## EXERCISE AIM
Transcribe the material verbatim, starting at its first line and ending with the line that contains "Looking at the screenshot, I should (664, 153).", including both of these lines.

■ ■ ■ ■ ■ ■ ■

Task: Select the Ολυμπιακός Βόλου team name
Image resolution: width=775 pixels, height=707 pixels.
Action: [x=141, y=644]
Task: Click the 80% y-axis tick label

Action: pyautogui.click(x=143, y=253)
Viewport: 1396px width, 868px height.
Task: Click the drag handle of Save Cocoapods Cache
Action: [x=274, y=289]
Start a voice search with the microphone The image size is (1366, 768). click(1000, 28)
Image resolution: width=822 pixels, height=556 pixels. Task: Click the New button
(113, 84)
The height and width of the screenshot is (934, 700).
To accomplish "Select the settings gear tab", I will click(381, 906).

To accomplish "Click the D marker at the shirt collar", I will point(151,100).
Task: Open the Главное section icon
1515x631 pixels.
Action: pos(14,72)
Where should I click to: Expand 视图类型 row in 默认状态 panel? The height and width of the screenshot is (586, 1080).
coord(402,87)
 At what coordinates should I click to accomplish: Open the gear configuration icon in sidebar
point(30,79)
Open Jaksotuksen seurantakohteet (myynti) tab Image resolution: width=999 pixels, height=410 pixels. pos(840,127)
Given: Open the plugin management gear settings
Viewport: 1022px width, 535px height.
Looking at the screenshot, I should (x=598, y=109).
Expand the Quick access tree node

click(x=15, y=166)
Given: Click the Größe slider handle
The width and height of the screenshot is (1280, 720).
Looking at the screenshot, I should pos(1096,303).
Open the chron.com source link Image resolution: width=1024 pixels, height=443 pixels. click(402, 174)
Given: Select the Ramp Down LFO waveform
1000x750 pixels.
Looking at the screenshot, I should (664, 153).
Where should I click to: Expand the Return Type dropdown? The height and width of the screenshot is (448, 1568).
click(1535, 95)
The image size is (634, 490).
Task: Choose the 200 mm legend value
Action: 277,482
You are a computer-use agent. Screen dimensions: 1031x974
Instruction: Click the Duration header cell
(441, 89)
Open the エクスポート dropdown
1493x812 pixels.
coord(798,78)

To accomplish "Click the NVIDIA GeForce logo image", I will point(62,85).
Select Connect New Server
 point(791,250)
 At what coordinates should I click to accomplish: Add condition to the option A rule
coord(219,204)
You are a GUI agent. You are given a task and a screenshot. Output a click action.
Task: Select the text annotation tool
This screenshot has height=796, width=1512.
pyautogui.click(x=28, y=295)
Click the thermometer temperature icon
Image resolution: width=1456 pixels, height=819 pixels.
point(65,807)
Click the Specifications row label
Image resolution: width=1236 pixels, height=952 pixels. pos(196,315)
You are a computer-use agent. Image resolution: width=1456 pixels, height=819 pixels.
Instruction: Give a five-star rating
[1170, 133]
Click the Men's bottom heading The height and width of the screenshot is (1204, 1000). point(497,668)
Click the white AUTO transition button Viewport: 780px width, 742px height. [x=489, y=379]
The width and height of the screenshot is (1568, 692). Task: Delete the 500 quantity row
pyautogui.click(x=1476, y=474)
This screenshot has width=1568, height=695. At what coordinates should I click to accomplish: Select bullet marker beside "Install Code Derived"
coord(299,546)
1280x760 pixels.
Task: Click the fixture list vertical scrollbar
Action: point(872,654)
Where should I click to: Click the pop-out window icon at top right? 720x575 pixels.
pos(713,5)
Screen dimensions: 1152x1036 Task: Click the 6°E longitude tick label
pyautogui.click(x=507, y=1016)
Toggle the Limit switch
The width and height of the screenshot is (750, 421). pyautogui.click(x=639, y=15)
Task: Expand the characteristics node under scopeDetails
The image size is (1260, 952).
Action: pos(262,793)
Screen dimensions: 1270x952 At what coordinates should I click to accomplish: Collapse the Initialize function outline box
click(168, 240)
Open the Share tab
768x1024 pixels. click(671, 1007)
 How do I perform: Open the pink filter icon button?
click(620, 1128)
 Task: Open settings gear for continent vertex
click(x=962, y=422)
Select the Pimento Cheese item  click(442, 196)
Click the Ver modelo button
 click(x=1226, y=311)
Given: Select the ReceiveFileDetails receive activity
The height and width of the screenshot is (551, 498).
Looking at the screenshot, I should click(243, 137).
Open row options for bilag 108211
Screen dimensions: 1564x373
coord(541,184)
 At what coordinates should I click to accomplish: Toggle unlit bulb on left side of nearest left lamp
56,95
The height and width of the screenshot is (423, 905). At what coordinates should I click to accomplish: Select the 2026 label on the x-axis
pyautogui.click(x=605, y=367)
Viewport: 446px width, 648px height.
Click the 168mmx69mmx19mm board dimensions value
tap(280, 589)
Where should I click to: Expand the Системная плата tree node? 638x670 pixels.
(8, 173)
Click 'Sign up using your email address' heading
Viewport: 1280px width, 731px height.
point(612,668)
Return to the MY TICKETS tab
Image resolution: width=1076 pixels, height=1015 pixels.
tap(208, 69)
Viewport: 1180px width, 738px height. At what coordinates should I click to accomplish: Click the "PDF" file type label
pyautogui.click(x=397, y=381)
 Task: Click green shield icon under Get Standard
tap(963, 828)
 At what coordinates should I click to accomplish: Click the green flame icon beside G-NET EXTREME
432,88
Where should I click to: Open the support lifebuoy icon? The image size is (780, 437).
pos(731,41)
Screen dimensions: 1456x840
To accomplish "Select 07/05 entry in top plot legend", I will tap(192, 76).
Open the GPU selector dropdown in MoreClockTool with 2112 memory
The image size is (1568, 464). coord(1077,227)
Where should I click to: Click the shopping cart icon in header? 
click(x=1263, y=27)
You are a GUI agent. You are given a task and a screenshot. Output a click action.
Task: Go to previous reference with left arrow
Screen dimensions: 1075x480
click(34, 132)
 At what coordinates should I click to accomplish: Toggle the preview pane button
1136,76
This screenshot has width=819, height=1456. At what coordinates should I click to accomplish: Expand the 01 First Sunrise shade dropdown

■ ■ ■ ■ ■ ■ ■

## OUTPUT OF THE EXERCISE
Task: Select the Ολυμπιακός Βόλου team name
Image resolution: width=775 pixels, height=707 pixels.
Action: [x=141, y=644]
Task: Click the 80% y-axis tick label

Action: pyautogui.click(x=143, y=253)
Viewport: 1396px width, 868px height.
Task: Click the drag handle of Save Cocoapods Cache
Action: [x=274, y=289]
Start a voice search with the microphone The image size is (1366, 768). click(1000, 28)
Image resolution: width=822 pixels, height=556 pixels. Task: Click the New button
(113, 84)
The height and width of the screenshot is (934, 700).
To accomplish "Select the settings gear tab", I will click(381, 906).

To accomplish "Click the D marker at the shirt collar", I will point(151,100).
Task: Open the Главное section icon
1515x631 pixels.
Action: pos(14,72)
Where should I click to: Expand 视图类型 row in 默认状态 panel? The height and width of the screenshot is (586, 1080).
coord(402,87)
 At what coordinates should I click to accomplish: Open the gear configuration icon in sidebar
point(30,79)
Open Jaksotuksen seurantakohteet (myynti) tab Image resolution: width=999 pixels, height=410 pixels. pos(840,127)
Given: Open the plugin management gear settings
Viewport: 1022px width, 535px height.
Looking at the screenshot, I should (x=598, y=109).
Expand the Quick access tree node

click(x=15, y=166)
Given: Click the Größe slider handle
The width and height of the screenshot is (1280, 720).
Looking at the screenshot, I should pos(1096,303).
Open the chron.com source link Image resolution: width=1024 pixels, height=443 pixels. click(402, 174)
Given: Select the Ramp Down LFO waveform
1000x750 pixels.
Looking at the screenshot, I should (664, 153).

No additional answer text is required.